The philanthropic giving Amazon has done is has been on their terms to benefit their interest. The bold and generous gift to Mary’s Place is wonderful, and it is safe. As a city we need more support for unhoused people and it will help people of color. But at the same time, I look at that gift and think “of course the donation went to Mary’s Place, a historically white led organization who looks and sounds like them,” it was a safe place to make a gift. Where is the support for an organization like Chief Seattle Club, a Native American organization supporting many Native Americans experiencing homelessness? Other news articles talk about how Amazon supports Code.org. Great, makes sense supporting the pipeline of getting kids interested in computer science. While Code.org is led by a poc, when I looked at their staff pictures I had to scroll a lot before seeing pocs – so again supporting good work, but on their terms and to organizations that look and sound like them. Another friend said their giving appears very transactional, not a great way to aim for systemic change.
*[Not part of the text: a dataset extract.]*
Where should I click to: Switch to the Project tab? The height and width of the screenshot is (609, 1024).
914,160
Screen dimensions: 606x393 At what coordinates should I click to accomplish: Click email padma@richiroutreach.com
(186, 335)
Be a Good Neighbor and What the Next City Should Prepare for
If Amazon and their staff want to be good neighbors I hope they will open themselves up and understand how they are changing communities. The growth they have generated has been at the expense of communities of color. What will the company do differently to be a good neighbor and not just ask what is in it for them and their shareholders? A shared vision of growth must include what is good for communities of color and allowing communities of color to have self-determination.
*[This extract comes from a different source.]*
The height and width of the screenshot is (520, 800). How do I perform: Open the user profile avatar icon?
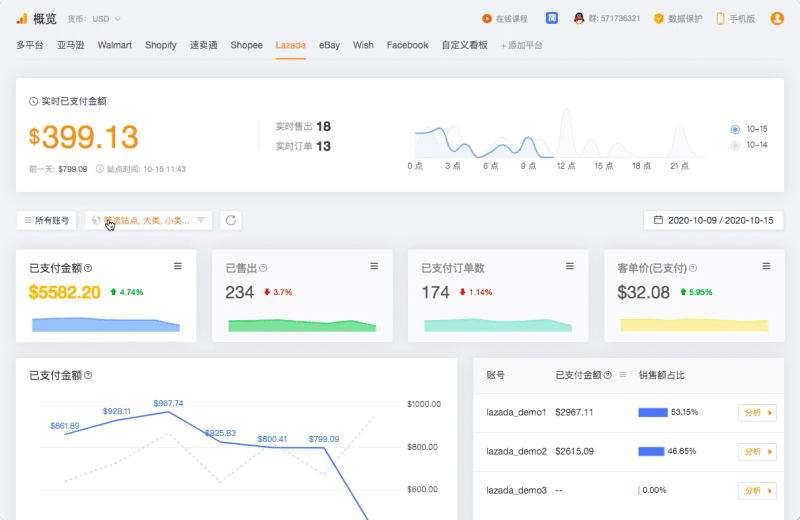click(x=777, y=18)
Some might be asking what does Amazon have to do with self-determination of communities of color. This quote by Ijeoma Oluo helps to explain what I mean: “Look for where your privilege intersects with somebody’s oppression. That is the piece of the system that you have the power to help destroy.” The privilege of working at Amazon (and many other tech companies) comes at a cost to communities of color. The land Amazon sits on belonged to Native Americans, as we saw earlier Native American’s employment demographics weren’t even reported. The list of ills can go on and on. Communities of color need to have a say in how solutions to these problems can be found. Amazon has the power and responsibility to be part of the solution.
In a conversation with an Amazon employee, the person said government/policymaking has a responsibility to take care of housing and education and Amazon shouldn’t be blamed. I agree but I disagree, part of the solution finding has to be Amazon and their network to push policymakers and to generate the public will to change and to do it with communities of color.
Where is Amazon calling for tax-reform to share prosperity? Where are they on supporting organizations closest to communities of color? Their voice is absent from community level conversations. I could keep asking questions but I think I know the answers on where Amazon stands or doesn’t on social justice.
To the next city lucky enough to win the bid to host HQ2, good luck. To our sisters and brothers of color out there, stand strong and start organizing so Amazon doesn’t happen to you.